Sexual and urologic complications among men and women with diabetes have historically received relatively little attention from clinicians. Diabetes impacts the function and structure of the lower urinary tract, including the bladder and prostate. Studies suggest that urologic complications resulting from diabetes may be even more common than that of widely recognized microvascular complications, such as retinopathy, neuropathy, or nephropathy.

“Diabetes can lead to different types of sexual and urologic complications in both men and women,” says Jeanette S. Brown, MD (Table 1). “These include urinary incontinence (UI), poor bladder emptying, sexual dysfunction, lower urinary tract symptoms (LUTS), and urinary tract infections (UTIs). Treatment options are available for many of these sexual and urologic complications. Unfortunately, these problems often go unaddressed because patients oftentimes will not discuss these issues with their clinicians.”

Caring for Women: Lower Urinary Tract Symptoms

Urinary incontinence has been estimated to be more common in women with type 2 diabetes than in women with normal glucose levels (Table 2). There is also evidence that women with pre-diabetes are at higher risk for incontinence. The clinical diagnosis of UI—and more broadly, LUTS—is typically based on a variety of factors, and Dr. Brown says that clinicians can be proactive by paying attention to patient complaints when they arise. “It can often be difficult for women to speak up when they develop issues like UI, LUTS, or UTIs, but we should be asking them about these symptoms regularly during office visits,” Dr. Brown says. “When symptoms are identified, we can then take that opportunity to educate patients about the possible treatment options that are available to manage these problems.”


Intensive lifestyle interventions have been shown to decrease the prevalence of UI in overweight and obese women at risk of diabetes. Eating a healthy diet, exercising regularly, quitting smoking, engaging in good diabetes self-care practices, and taking medications as prescribed can help keep urologic and sexual problems under control. “Women who are vigilant about managing their diabetes tend to have fewer urologic problems and sexual complications,” adds Dr. Brown. “That said, much remains to be learned regarding the prevention of sexual dysfunction in women with diabetes. We can help women manage complications when they occur, but the key is to drive home the importance of good diabetes care practices at each visit.”

Caring for Men: LUTS & Benign Prostatic Hypertrophy

In men with diabetes, common urologic complications include LUTS and benign prostatic hypertrophy (BPH).

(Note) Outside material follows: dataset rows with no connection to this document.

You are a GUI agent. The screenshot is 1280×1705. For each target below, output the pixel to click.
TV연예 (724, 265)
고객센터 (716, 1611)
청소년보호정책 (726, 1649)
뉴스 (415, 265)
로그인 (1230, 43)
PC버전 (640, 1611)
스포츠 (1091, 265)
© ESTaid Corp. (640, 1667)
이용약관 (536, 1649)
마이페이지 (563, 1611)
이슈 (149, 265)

Studies have shown that LUTS occur more frequently among men with diabetes, with an estimated 25% increased risk of LUTS in those with the disease when compared with men who have normal glucose levels. Similarly, men with diabetes more commonly have BPH. “The interplay of LUTS, BPH, and diabetes remains unclear, but studies suggest that there is a connection,” says Dr. Brown. “Clinicians should be sure to monitor men with diabetes for these symptoms and directly ask about these complications.”

Erectile dysfunction (ED) is also common in men with diabetes. Researchers have estimated that 23% to 90% of men with diabetes have ED. The cause of diabetic ED is multifactorial and still unclear, but studies have shown that several comorbid conditions appear to play a role, including aging, poor glycemic control, hypertension, cardiac disease, obesity, and a lack of exercise. Experts recommend that treatment of ED begin with weight loss, regular exercise, smoking cessation counseling, and adoption of a healthy diet before using oral medications, injections, or other more serious therapies. If a psychological component is present, sex therapy counseling may be beneficial.

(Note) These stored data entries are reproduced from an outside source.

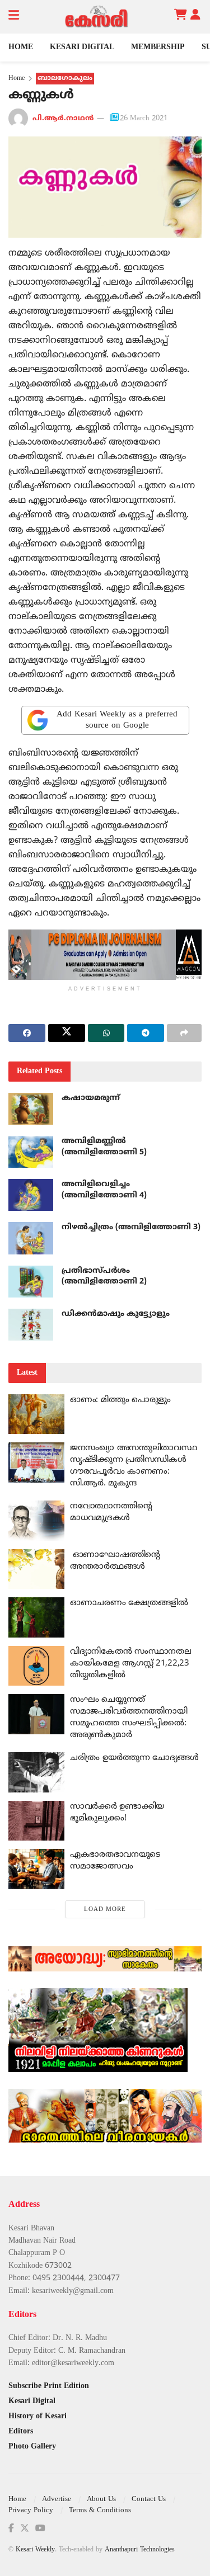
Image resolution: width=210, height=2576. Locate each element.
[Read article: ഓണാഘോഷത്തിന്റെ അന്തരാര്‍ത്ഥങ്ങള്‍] (36, 1569)
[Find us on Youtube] (40, 2528)
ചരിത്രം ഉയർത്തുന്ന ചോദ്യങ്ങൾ (134, 1758)
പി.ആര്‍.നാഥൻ (63, 118)
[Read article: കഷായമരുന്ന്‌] (30, 1109)
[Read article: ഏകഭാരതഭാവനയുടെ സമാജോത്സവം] (36, 1869)
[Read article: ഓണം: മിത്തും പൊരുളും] (36, 1414)
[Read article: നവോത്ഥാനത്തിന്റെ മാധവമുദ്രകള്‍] (36, 1521)
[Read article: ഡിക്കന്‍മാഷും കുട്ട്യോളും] (30, 1325)
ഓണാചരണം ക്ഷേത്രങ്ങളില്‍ (129, 1603)
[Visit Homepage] (96, 17)
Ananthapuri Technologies (140, 2550)
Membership (158, 47)
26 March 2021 (143, 118)
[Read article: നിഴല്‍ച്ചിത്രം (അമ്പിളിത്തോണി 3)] (30, 1238)
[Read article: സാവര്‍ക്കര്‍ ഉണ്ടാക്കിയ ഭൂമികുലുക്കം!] (36, 1821)
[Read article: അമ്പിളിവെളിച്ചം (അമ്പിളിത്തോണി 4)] (30, 1195)
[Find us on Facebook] (11, 2528)
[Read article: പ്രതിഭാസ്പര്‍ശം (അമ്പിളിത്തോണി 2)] (30, 1282)
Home (20, 47)
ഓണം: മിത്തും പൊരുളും (120, 1400)
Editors (20, 2431)
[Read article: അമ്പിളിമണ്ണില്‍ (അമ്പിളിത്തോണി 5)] (30, 1152)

Fostering Communication With Patients

Dr. Brown says that healthcare providers should be alert for urologic complications and sexual dysfunction among their patients with diabetes because they are common and often unrecognized. “For many patients, these problems go undertreated for a long time, which in turn reduces their quality of life,” says Dr. Brown. “Clinicians sometimes focus mainly on managing glucose, blood pressure, and cholesterol levels in patients with diabetes. These components of disease management are critical, but we cannot lose sight of managing sexual and urologic problems. Opening communication lines with patient education materials and information on these sexual and urologic problems may engage patients to discuss these matters more freely when they occur.”

Efforts to prevent sexual and urologic complications among patients with diabetes are of substantial importance to public health, Dr. Brown says, but more research is needed. “We need to learn more about the mechanisms of these complications and effective treatment and prevention strategies,” she says. “As this information emerges, we hope to decrease the psychosocial, medical, and economic costs of these chronic disorders in many men and women with diabetes.”